Die Schuldenquote (Verhältnis zwischen Wirtschaftsleistung und Gesamtverschuldung) liegt aktuell bei 62,7 Prozent – durch das Schuldenpaket dürfte sie kräftig steigen. Der Wirtschaftsexperte Prof. Volker Wieland (59) von der Uni Frankfurt rechnet in BILD mit einem Anstieg von mindestens 20 Prozentpunkten – dann läge die Schuldenquote bei mehr als 80 Prozent. Bisheriger Höchstwert: 81 Prozent im Jahr 2010. Im Vergleich ist die Schuldenquote bei vielen Staaten höher: Frankreich (110 Prozent), USA (127 Prozent), Japan (250 Prozent).

Wie reagiert die Börse auf das Schuldenpaket?

Die Aktienwerte für Bau- und Rüstungsfirmen schießen nach oben. ING-Chefvolkswirt Carsten Brzeski (53) zu BILD: „Seit Tagen läuft es an der Börse für Banken, BASF, Heidelberg Materials, Bayer, Siemens und die Rüstungsunternehmen.“ Bereits seit Jahresbeginn legen Rheinmetall-, Hensoldt- und Renk-Aktien – allesamt Rüstungsunternehmen – kräftig zu.

Was habe ich davon?

Greifen die Investitionen in die Infrastruktur, „kommt die Bahn pünktlicher und es gibt weniger Staus.

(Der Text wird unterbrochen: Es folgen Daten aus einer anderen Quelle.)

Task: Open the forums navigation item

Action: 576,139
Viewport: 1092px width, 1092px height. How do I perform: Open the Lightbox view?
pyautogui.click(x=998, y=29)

Die Bürger würden sich stundenlanges Warten ersparen, die Wirtschaft wäre effizienter“, so Experte Brzeski. Doch: „Es könnte sein, dass die Bauzinsen durch das Schuldenpaket um 0,5 Prozentpunkte mehr ansteigen als sie es ohne den Schulden-Plan getan hätten.“ Heißt: Bauen könnte teurer werden. Es ist auch nicht ausgeschlossen, dass die Inflation steigt. Ursache: „Die Preise im Bau und in Rüstungsunternehmen könnten steigen, durch den Fachkräftemangel könnten dort auch die Löhne steigen“, meint Carsten Brzeski.

Der Präsident des Kieler Instituts für Weltwirtschaft, Moritz Schularick (hatte mit anderen Ökonomen das Schuldenpaket vorgeschlagen) betonte in den ARD-„Tagesthemen“: „Die Schuldenbremse ist kein Selbstzweck, sondern Mittel zum Zweck“ – der Zweck sei Frieden, Freiheit und Wohlstand in Europa. Entscheidend sei, das Geld auch sinnvoll einzusetzen – zum Beispiel in neue Technologie zu investieren.

Michael Hüther (62), Chef des Instituts der Deutschen Wirtschaft, warnt in BILD: „Auf keinen Fall dürfen Union und SPD der Versuchung unterliegen, die Mittel für soziale Wohltaten umzuwidmen. Besonders fatal wäre ein Missbrauch als Rentengeschenk.“

Wer bekommt die Milliarden?

Ökonom Carsten Brzeski: „Am meisten profitieren Bauunternehmen, die Bahn, die Autobahngesellschaft und Rüstungsunternehmen.“ Sie können dank der Staats-Milliarden mit vollen Auftragsbüchern rechnen.

Rüstet die Bundeswehr mit mehr Geld auch schneller auf?

Das scheint tatsächlich unklar! Nach Recherchen von „Politico“ (gehört wie BILD zu Axel Springer) hatte Verteidigungsminister Boris Pistorius schon im vergangenen Jahr rund 4,6 Milliarden Euro weniger ausgegeben als möglich und geplant. Grund für die nicht getätigten Ausgaben seien „größtenteils industrieseitige Verzögerungen“, hieß es dazu im Verteidigungsministerium. Heißt: Die Rüstungskonzerne konnten z.B. Munition und Fahrzeuge gar nicht so schnell liefern, wie von der Bundeswehrführung erhofft. Allerdings könnten die Hersteller Produktionskapazitäten erweitern, wenn sie wissen, dass mehr Geld zur Verfügung steht. Aber auch das dauert.

Ist das überhaupt verfassungsgemäß?

Union und SPD wollen die für das Schuldenpaket notwendigen Verfassungsänderungen (Schuldenbremse) noch mit den alten Mehrheiten im Bundestag beschließen. Dafür setzen sie auf Grüne und FDP. Im neuen Bundestag könnten AfD und Linke das Schuldenpaket mit ihren Stimmen verhindern. Ist das Vorgehen der Union und SPD erlaubt?

Verfassungsrechtler Prof. Marcel Kau (54, Uni Konstanz) zu BILD: „Ob man es politisch gut findet, dass Abstimmungen gezielt dem alten Bundestag überlassen bleiben, weil man etwa die Verfassung ändern möchte, liegt im Auge des Betrachters. Verfassungsrechtlich ist es unbedenklich, und auch früher wurden Beschlüsse so herbeigeführt.“

Wie geht es weiter?

Union und SPD müssen sich beeilen. Die Gesetzesänderung muss vor dem 25. März stehen, vor der erste Sitzung des neuen Bundestags also. Am Montag soll das Schuldenpaket im Bundestag eingebracht werden. Am 13. März soll der Gesetzesplan im Bundestagsplenum beraten und am 18. März beschlossen werden. Für den 21. März ist die abschließende Bundesratssitzung geplant.